Tutorial: Getting started with AWS Glue Studio - AWS Glue Studio

Tutorial: Getting started with AWS Glue Studio

You can use AWS Glue Studio to create jobs that extract structured or semi-structured data from a data source, perform a transformation of that data, and save the result set in a data target.

Prerequisites

This tutorial has the following prerequisites:

  • You have an AWS account.

  • You have access to AWS Glue Studio.

  • Your account has all the necessary permissions for creating and running a job for an Amazon S3 data source and data target.

  • You have created an AWS Identity and Access Management role for the job to use. You can also choose an IAM role for the job that includes permissions for all your data sources, data targets, temporary directory, scripts, and any libraries used by the job.

  • The following components exist in AWS:

    • The Flights Data Crawler crawler

    • The flights-db database

    • The flightscsv table

    • The IAM role AWSGlueServiceRole-CrawlerTutorial

    To create these components, you can complete the service tutorial Add a crawler, which populates the AWS Glue Data Catalog with the necessary objects. This tutorial also creates an IAM role with the necessary permissions. You can find the tutorial on the AWS Glue service page at https://console.aws.amazon.com/glue/. The tutorial is located in the left-side navigation, under Tutorials. Alternatively, you can use the documentation version of this tutorial, Tutorial: Adding an AWS Glue crawler.

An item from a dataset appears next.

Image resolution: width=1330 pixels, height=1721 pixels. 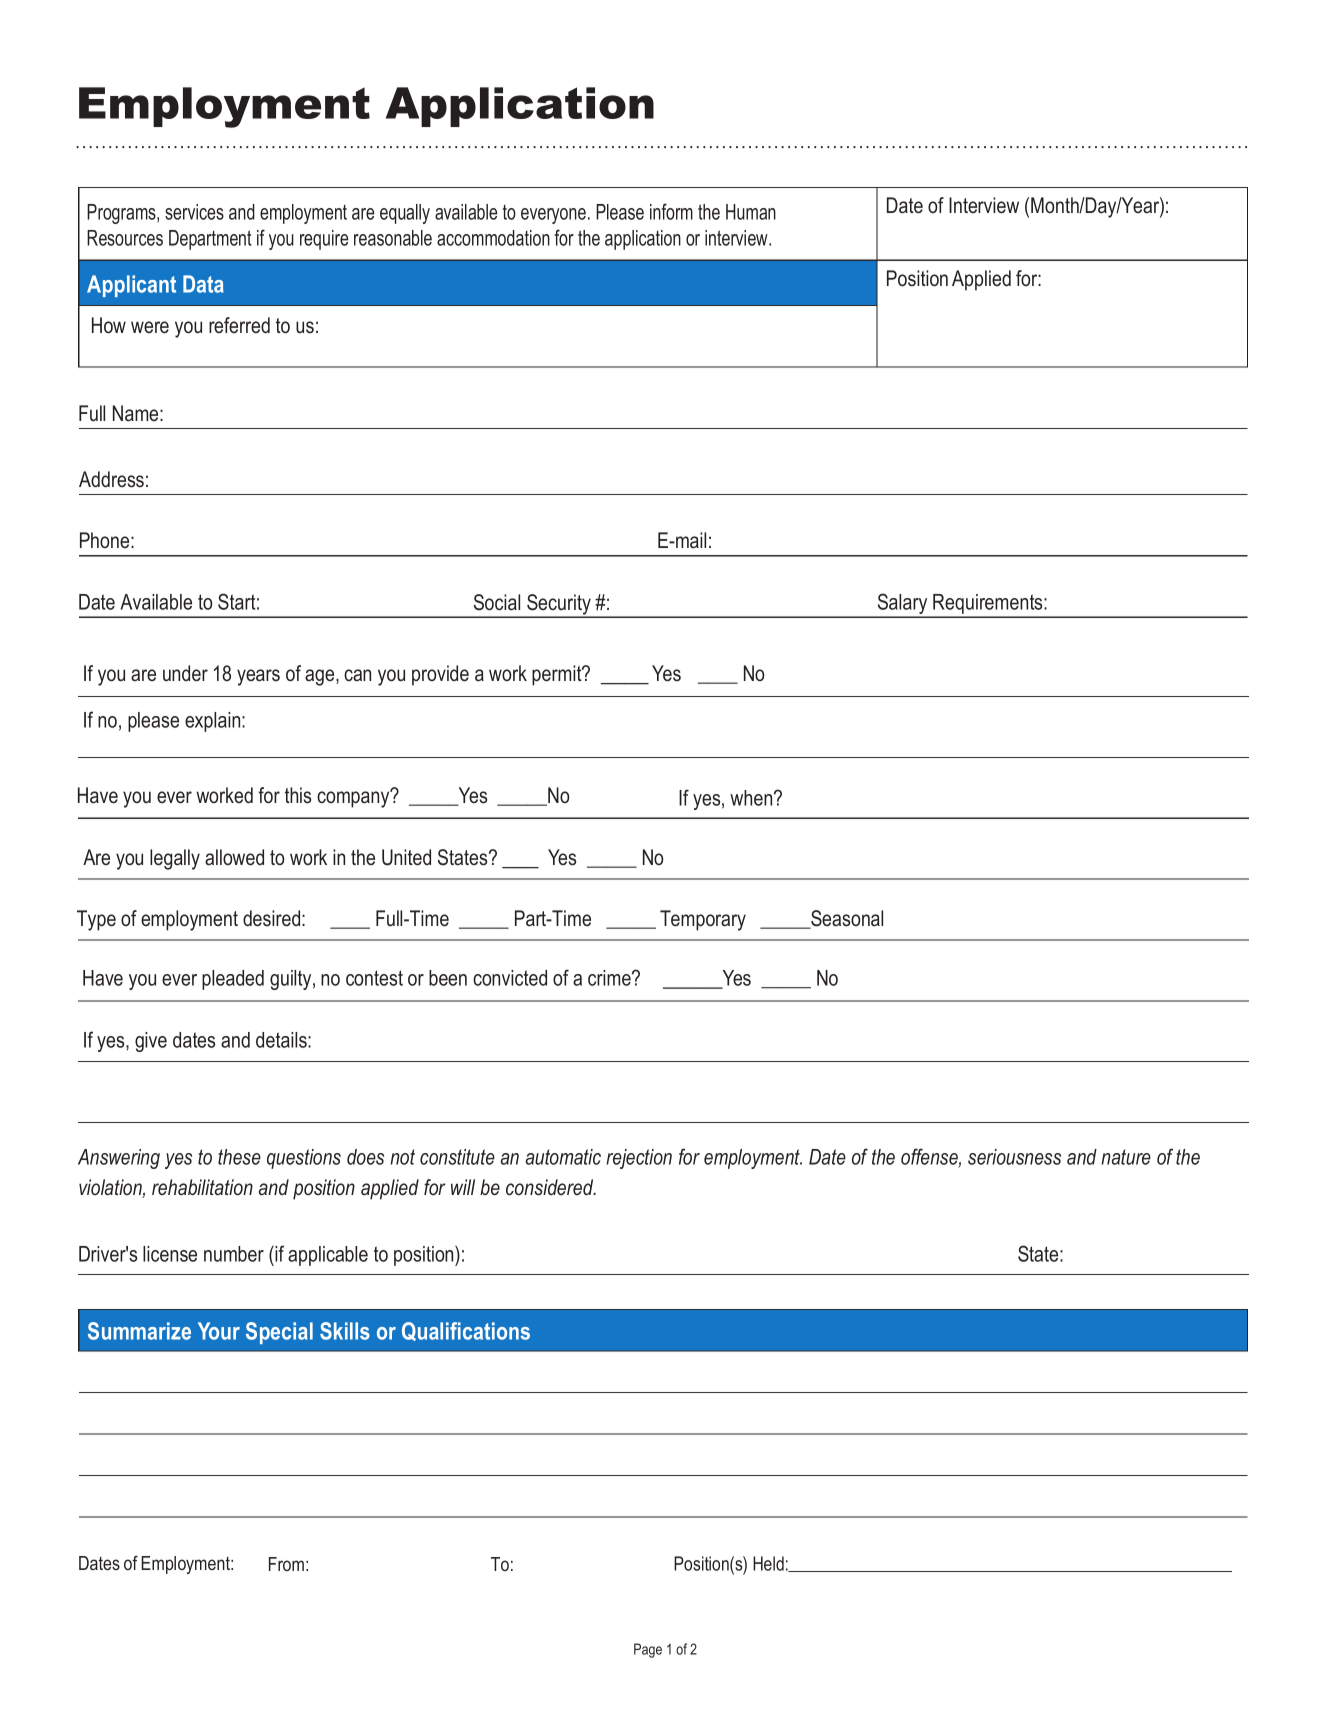 What do you see at coordinates (233, 980) in the screenshot?
I see `pleaded` at bounding box center [233, 980].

Step 1: Start the job creation process

In this task, you choose to start the job creation by using a template.

To create a job, starting with a template

  1. Sign in to the AWS Management Console and open the AWS Glue Studio console at https://console.aws.amazon.com/gluestudio/.

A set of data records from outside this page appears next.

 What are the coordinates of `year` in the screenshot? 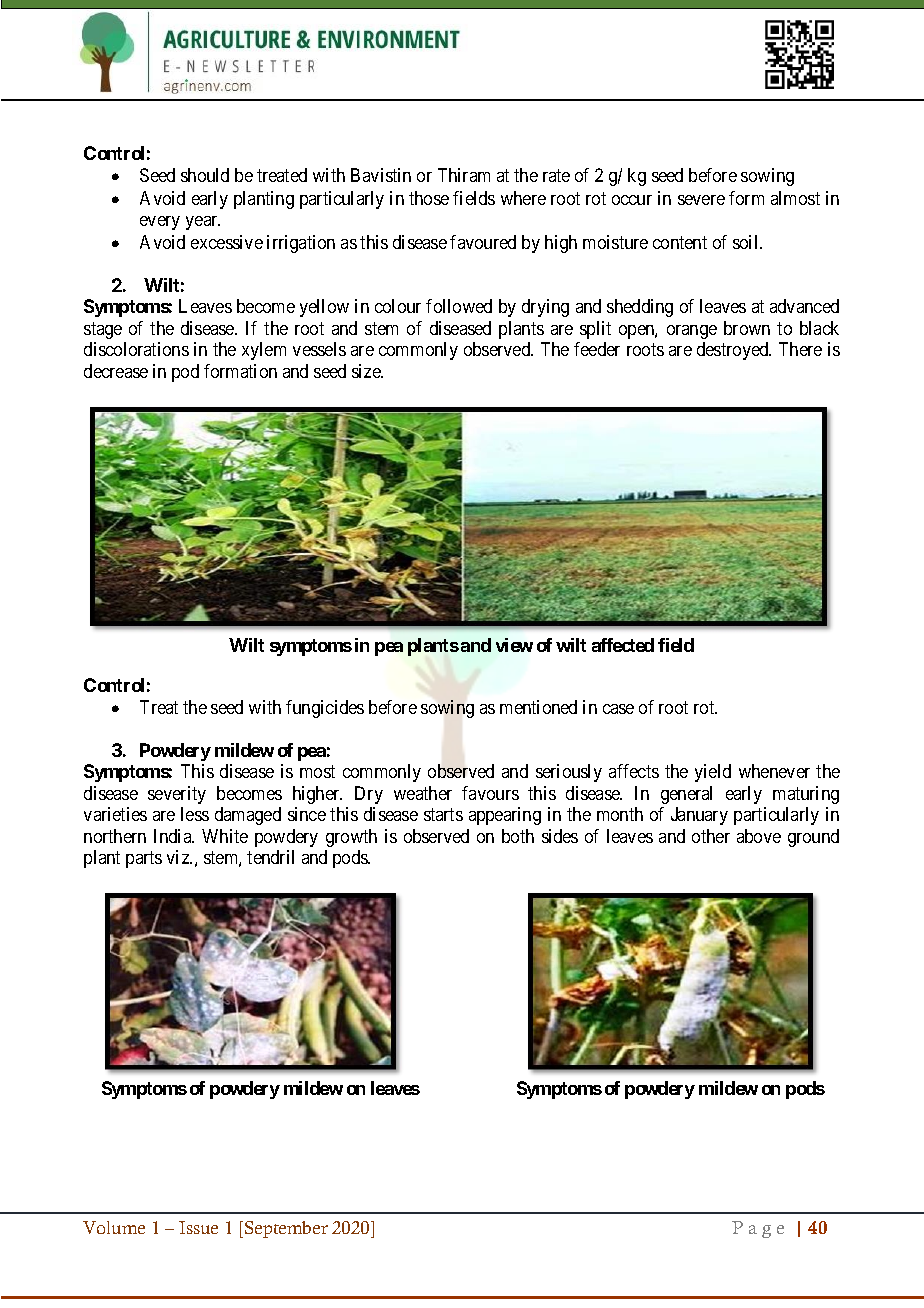 It's located at (203, 223).
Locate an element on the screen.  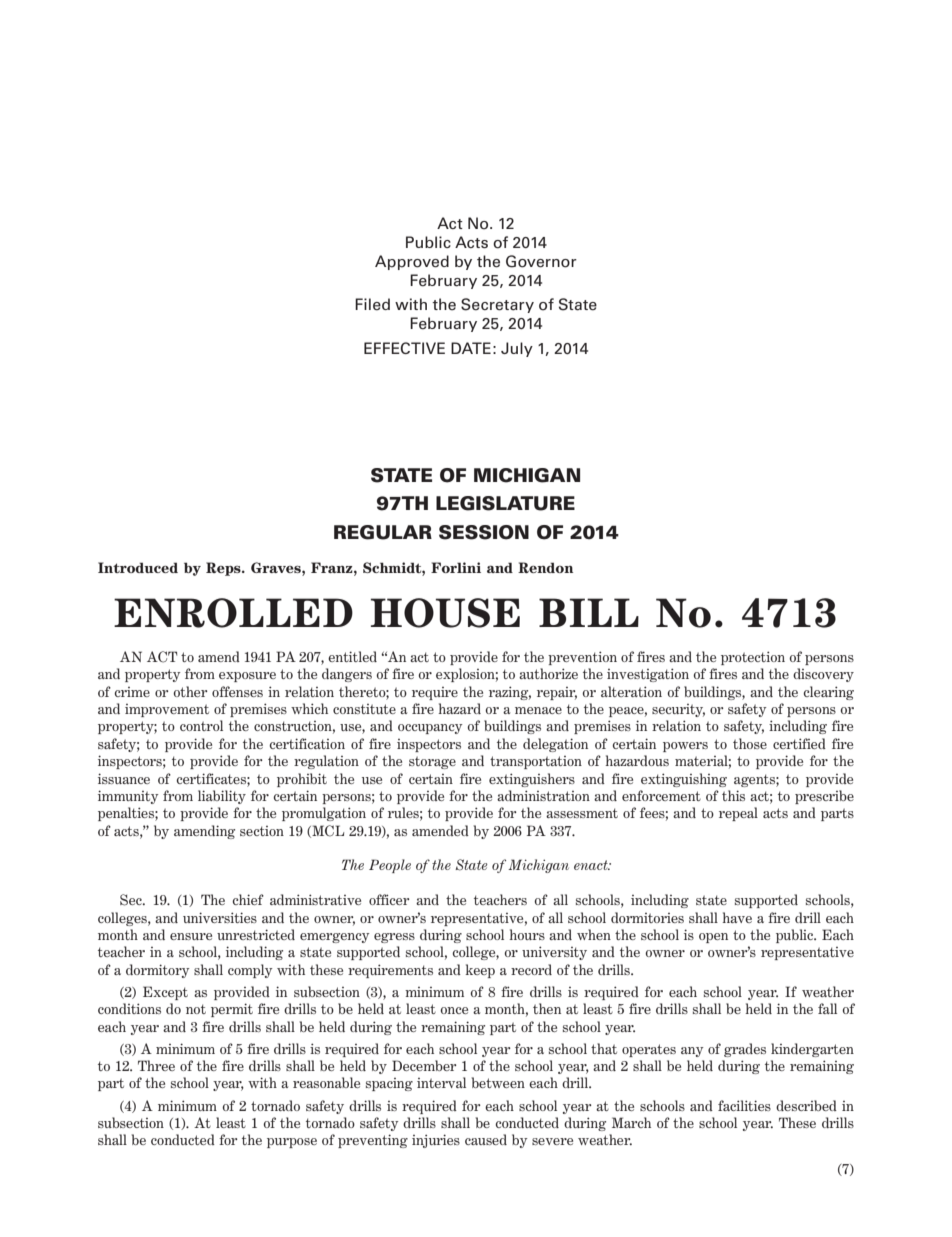
Secretary is located at coordinates (497, 305).
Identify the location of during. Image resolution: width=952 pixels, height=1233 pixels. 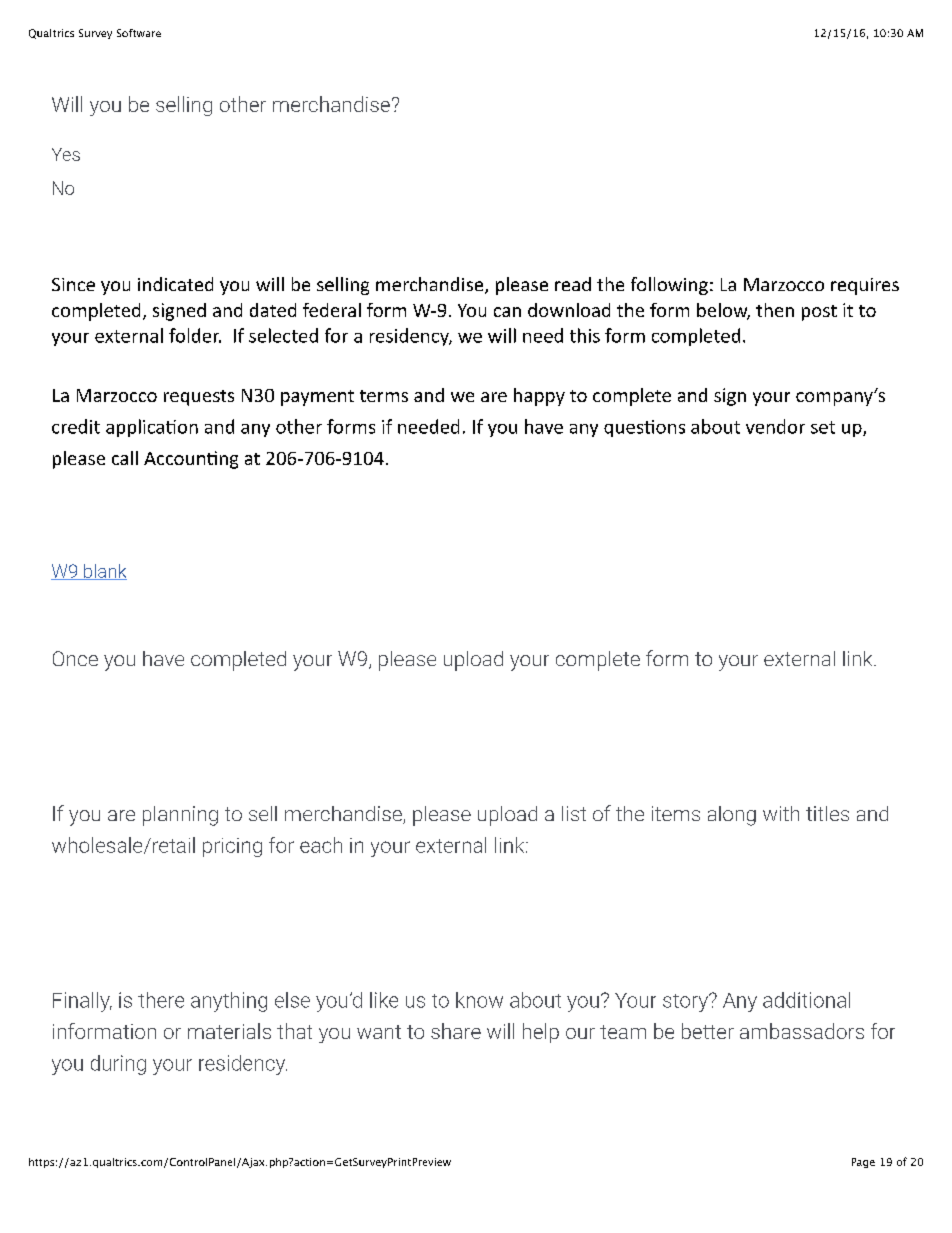
(118, 1065).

  2. On the AWS Glue Studio landing page, choose View jobs under the heading Create and manage jobs.

  3. On the Jobs page, under the heading Create job, choose the Source and target added to the graph option. Then, choose S3 for the Source and S3 for the Target.

  4. Choose the Create button to start the job creation process.

The job editing page opens with a simple three-node job diagram displayed.

Step 2: Edit the data source node in the job diagram

Choose the Data source - S3 bucket node in the job diagram to edit the data source properties.

To edit the data source node

  1. On the Node properties tab in the node details pane, for Name, enter a name that is unique for this job.

    The value you enter is used as the label for the data source node in the job diagram. If you use unique names for the nodes in your job, then it's easier to identify each node in the job diagram, and also to select parent nodes. For this tutorial, enter the name S3 Flight Data.

  2. Choose the Data source properties - S3 tab in the node details panel.

  3. Choose the Data Catalog table option for the S3 source type.

  4. For Database, choose the flights-db database from the list of available databases in your AWS Glue Data Catalog.

  5. For Table, enter flight in the search field, and then choose the flightscsv table from your AWS Glue Data Catalog.

  6. (Optional) Choose the Output schema tab in the node details panel to view the data schema.

  7. (Optional) After configuring the node properties and data source properties, you can preview the dataset from your data source by choosing the Data preview tab in the node details panel. The first time you choose this tab for any node in your job, you are prompted to provide an IAM role to access the data. There is a cost associated with using this feature, and billing starts as soon as you provide an IAM role.

    By default, the first 5 columns are selected for viewing in the Data preview tab. To view other columns, choose Previewing 5 of 65 fields. For example, you can deselect the first 5 columns and select fl_date, airline_id, fl_num, tail_num, and origin_airport_id. Scroll to the end of the column list and choose Confirm to save your choices.

After you have provided the required information for the data source node, a green check mark appears on the node in the job diagram.

Step 3: Edit the transform node of the job

The transform node is where you specify how you want to modify the data from its original format. An ApplyMapping transform enables you to rename data property keys, change the data types, and drop columns from the dataset.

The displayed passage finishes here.